Hiatt v. Victor Plastering
IN THE UTAH COURT OF APPEALS
Gene Hiatt and Jane Hiatt,
Plaintiffs and Appellees,
Victor Plastering, Inc.,
Defendant and Appellant,
Affordable Business and Contractor Insurance, Inc.,
Third-party Defendant and Appellee.
(Not For Official Publication)
Case No. 20040774-CA
F I L E D
(March 17, 2005)
2005 UT App 125
Fourth District, Provo Department
The Honorable Derek P. Pullan
Attorneys: Ronald Ady, Salt Lake City, for Appellant
Stephen Quesenberry, Provo, for Appellees
Gene Hiatt and Jane Hiatt
Kirk G. Gibbs, Salt Lake City, for Appellee Affordable Business and Contractor Insurance, Inc.
Before Judges Greenwood, Jackson, and Thorne.
This case is before the court on a sua sponte motion for summary disposition for lack of jurisdiction under rule 4(b) of the Utah Rules of Appellate Procedure.
Appellant Victor Plastering, Inc. now concedes that its postjudgment motion for a new trial was not timely and did not extend the time for appeal under rule 4(b) and contends that the appeal may go forward on a notice of appeal filed after entry of the August 5, 2004 judgment. However, review of the record demonstrates that the appeal was not taken from a final appealable judgment due to postjudgment motions seeking an award of attorney fees and prejudgment interest.(1) The express language of the August 5, 2004 judgment provided that the "judgment may be augmented pursuant to post-judgment motions for attorney fees and costs, prejudgment interest, [and] costs of collection." Those motions were filed, but were ultimately denied by the district court after a hearing. The district court directed counsel for Victor Plastering to prepare a written order for the court's signature, but no order had been entered when the notice of appeal was filed.
This case is not distinguishable from ProMax Dev. Corp. v. Raile, 2000 UT 4, 998 P.2d 254. In ProMax, the district court entered a judgment after a bench trial, which stated that the plaintiff's complaint was dismissed on the merits "with costs being awarded to the [Railes] afer an appropriate hearing on taxation of costs." Id. at ¶8. After entry of the judgment on the merits of the complaint, the district court entered several orders awarding attorney fees and costs. ProMax appealed from the judgment dismissing its complaint, and Raile cross-appealed from the award of attorney fees and costs. See id.
Raile moved to dismiss ProMax's appeal, contending that the judgment entered on the merits after trial, but before the award of a specific amount of costs and attorney fees, was final and appealable and ProMax had failed to file a timely appeal. See id. at ¶10. The Utah Supreme Court disagreed, stating, in part:
Where attorney fees are awarded to a party, whether denominated as an item of "costs" or not, and the amount is not stated in the judgment rendered on the merits of the case, and evidence must be taken afterwards by the trial court either by affidavit or live testimony, there is no final judgment for purposes of appeal until the amount of fees has been ascertained and granted.

================================

§ TASK LIST
1. In the Hiatt v. Victor Plastering opinion, which earlier case does the court say this case is not distinguishable from?
2. Transcribe the portion of the Hiatt v. Victor Plastering opinion starting with "Case No. 20040774-CA" and going on through "Jackson, and Thorne.".

================================

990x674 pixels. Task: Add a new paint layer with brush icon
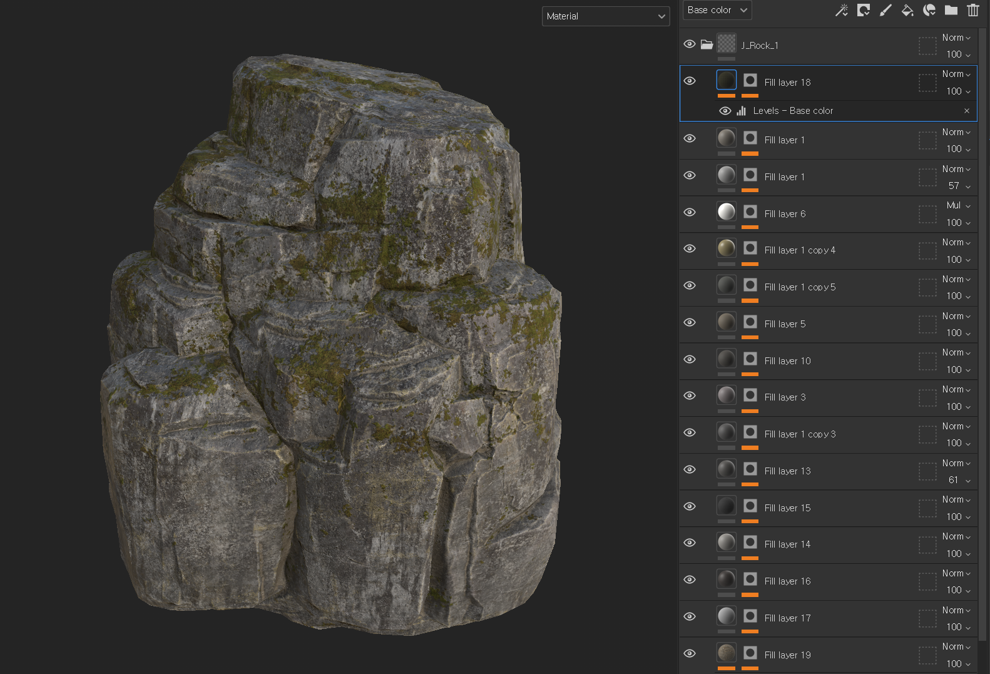coord(885,10)
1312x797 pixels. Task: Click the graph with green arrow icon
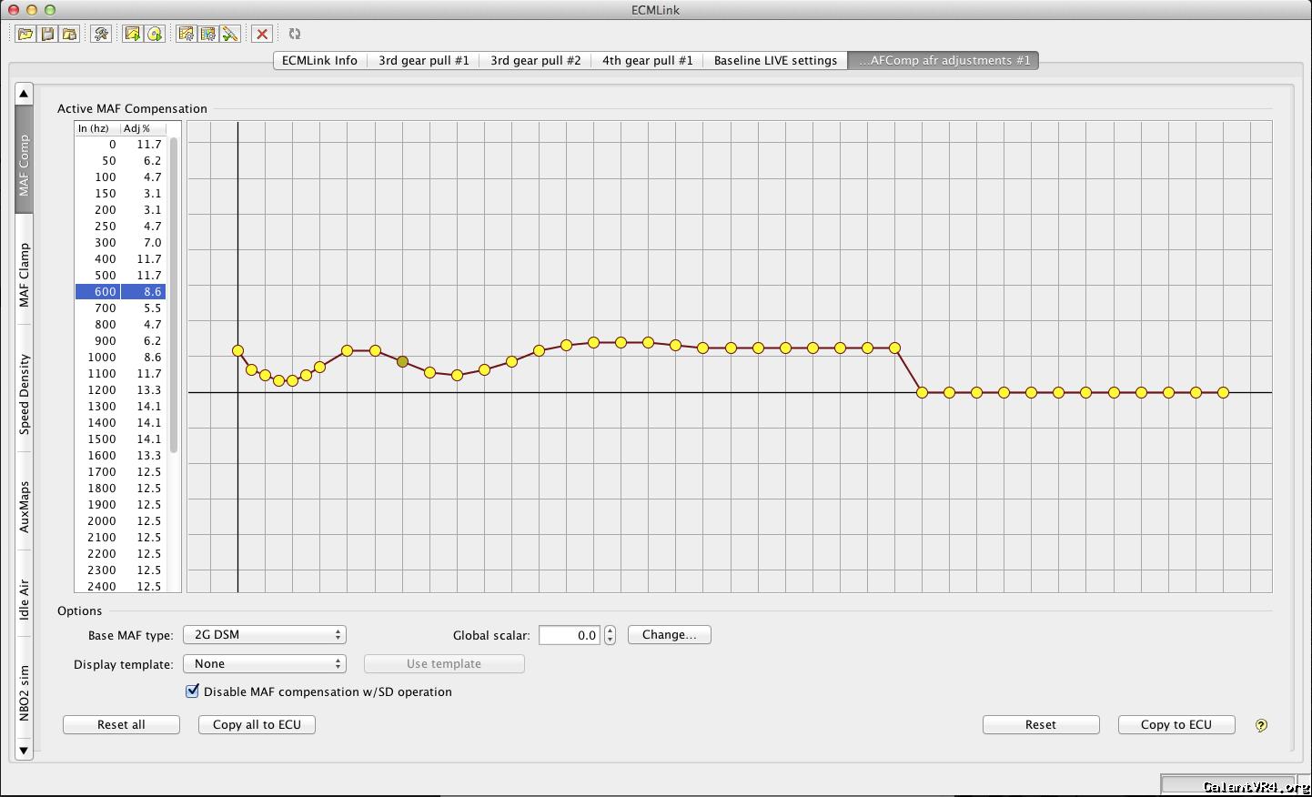tap(133, 34)
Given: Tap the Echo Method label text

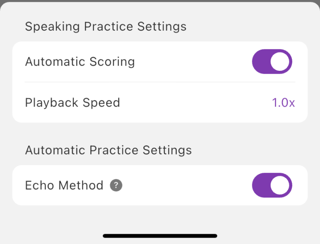Looking at the screenshot, I should (x=64, y=186).
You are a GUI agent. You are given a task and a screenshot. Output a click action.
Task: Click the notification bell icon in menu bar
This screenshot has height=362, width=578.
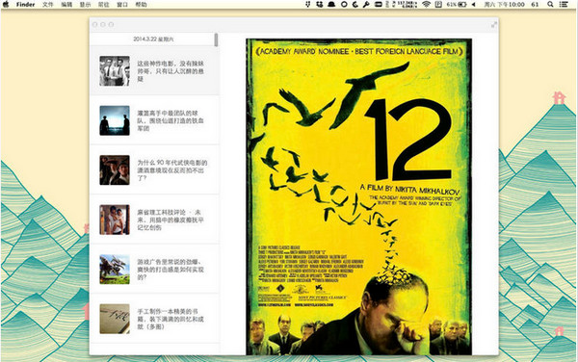click(x=331, y=5)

================================

§ YOUR RESPONSES
1. ProMax Dev. Corp. v. Raile, 2000 UT 4, 998 P.2d 254.

2.
Case No. 20040774-CA
F I L E D
(March 17, 2005)
2005 UT App 125
Fourth District, Provo Department
The Honorable Derek P. Pullan
Attorneys: Ronald Ady, Salt Lake City, for Appellant
Stephen Quesenberry, Provo, for Appellees
Gene Hiatt and Jane Hiatt
Kirk G. Gibbs, Salt Lake City, for Appellee Affordable Business and Contractor Insurance, Inc.
Before Judges Greenwood, Jackson, and Thorne.